## [The problem]
Working from the records below, repeat exactly the lines starting at the line that contains "Where should I" and ending at the line that contains "Click the Columbus Blue Jackets green swatch", inclusive.

═══ Data listing ═══

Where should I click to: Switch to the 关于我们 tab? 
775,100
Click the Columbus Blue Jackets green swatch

═══
═══ Data listing ═══

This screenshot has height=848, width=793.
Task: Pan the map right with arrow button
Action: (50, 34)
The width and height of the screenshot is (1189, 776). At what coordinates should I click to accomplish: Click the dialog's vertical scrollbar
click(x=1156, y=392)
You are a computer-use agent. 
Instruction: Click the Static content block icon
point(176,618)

═══

## [Solution below]
Where should I click to: Switch to the 关于我们 tab? 
775,100
Click the Columbus Blue Jackets green swatch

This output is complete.